Fig. 6.

Phosphorylation of the Ana2 STAN domain is required for efficient SAP assembly. (A) Multiple sequence alignment of the Ana2/STIL STAN domain in several Drosophila species, mouse and human. Highly conserved Ser/Thr residues are boxed in red, less-well-conserved Ser/Thr residues are boxed in green; numbers above the boxes indicate the position of the indicated Ser residue in the D. melanogaster protein. (B) Western blot illustrates the expression levels in eggs of various WT and mutant Ana2 fusions to GFP compared with each other and with the endogenous Ana2 (eAna2); Cnn is shown as a loading control. The red asterisk indicates a non-specific band. (C) Confocal images of 0- to 3-h-old eggs expressing various Ana2-GFP mutant fusion proteins (as indicated at the top of each image) with WT GFP-Sas-6. For the Ala substitution mutants, some eggs formed a small number of small SAPs (top left of split panel), whereas others formed no detectable SAPs (bottom right of split panel); the fraction of eggs exhibiting each phenotype is indicated. (D) Percentage of eggs laid by females of the indicated genotypes that formed SAPs (n=16–21 eggs per genotype).

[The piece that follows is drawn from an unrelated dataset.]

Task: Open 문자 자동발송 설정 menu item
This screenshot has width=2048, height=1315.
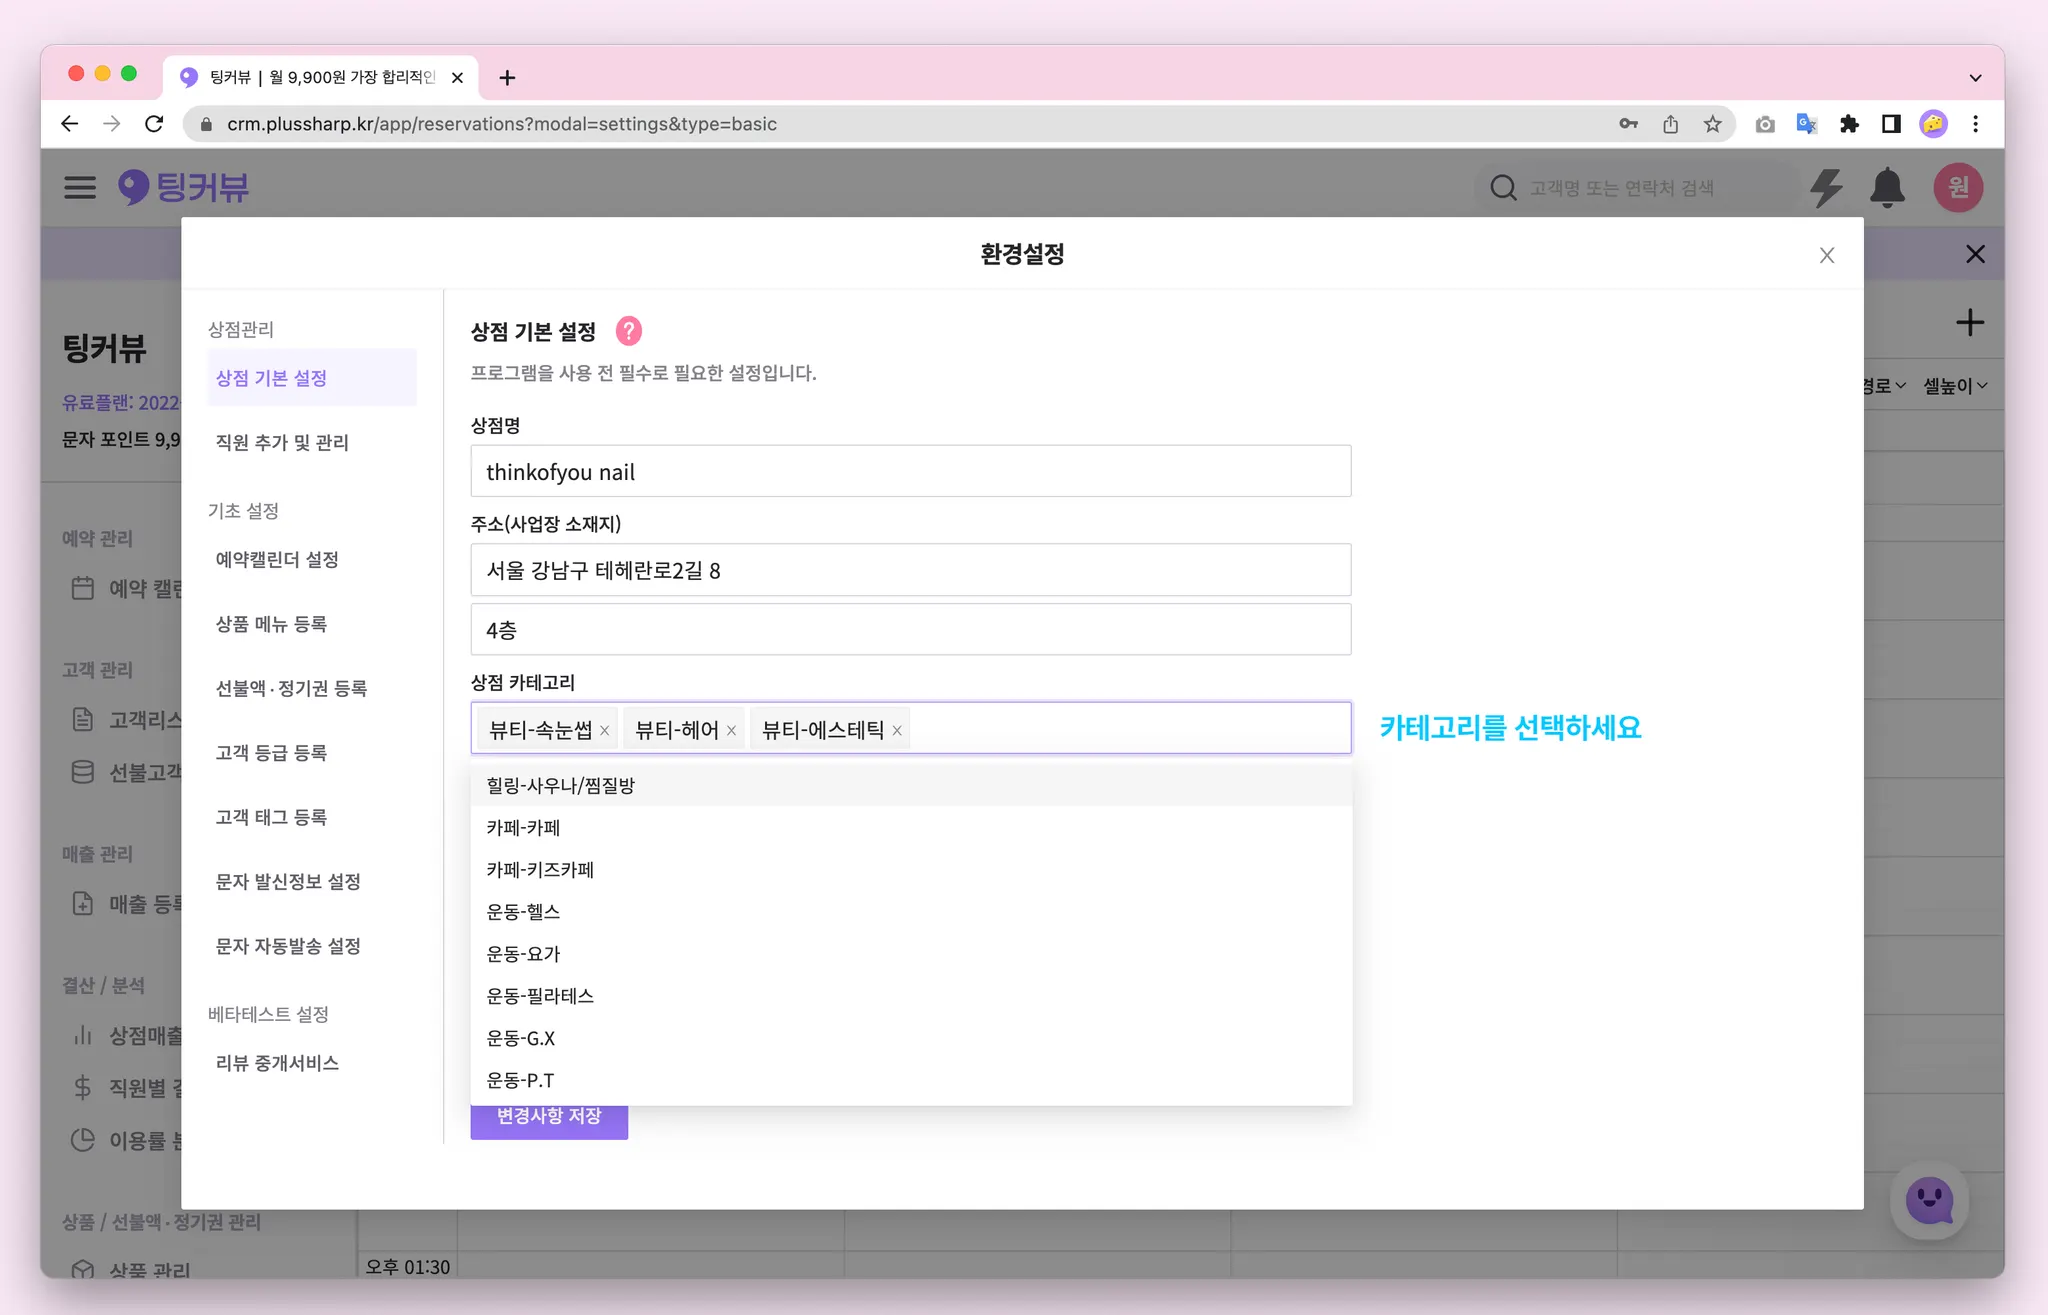Action: pos(288,946)
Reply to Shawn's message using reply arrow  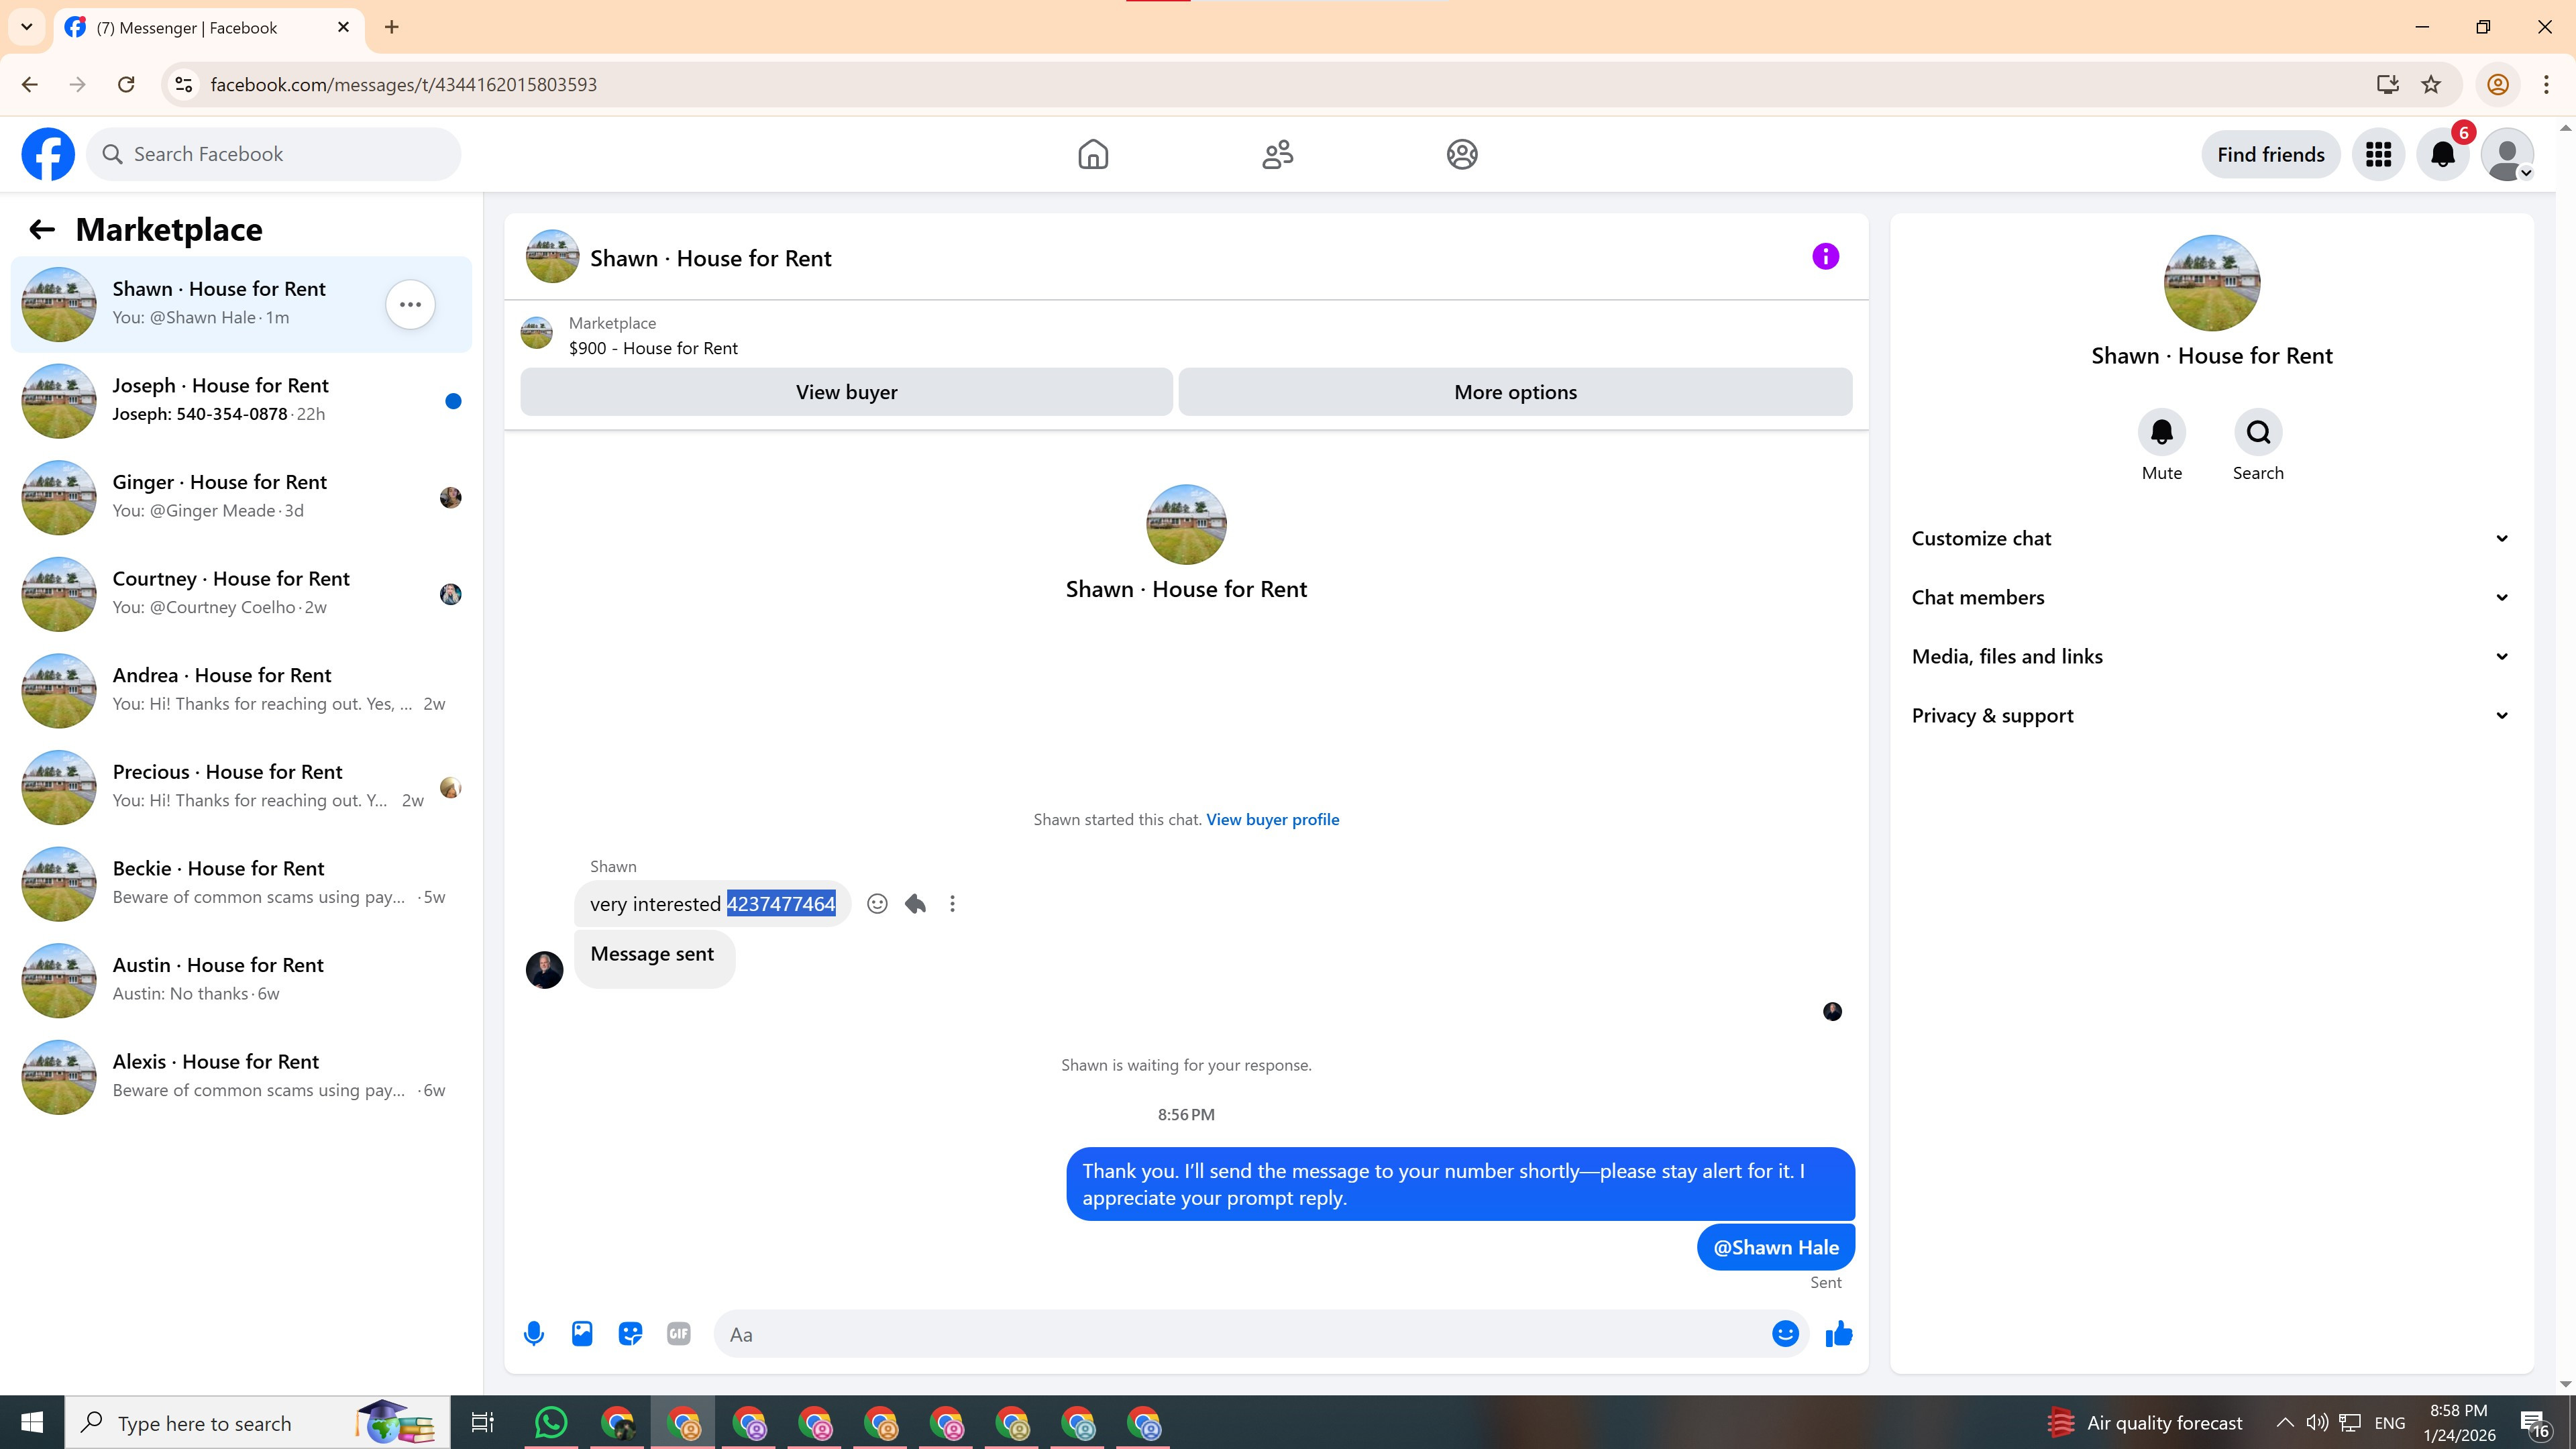[915, 904]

Fisher's exact test was used to assess statistical significance. (E) SAP size in eggs of the indicated genotype. Each data point represents the average SAP size in an individual egg (N=5–106 SAPs per egg; n=3–22 eggs per genotype). All data were normally distributed according to the D'Agostino and Pearson or Shapiro–Wilk normality test. One-way ANOVA was used to assess statistical significance. ns, not significant; **P<0.01, ***P<0.001, ****P<0.0001.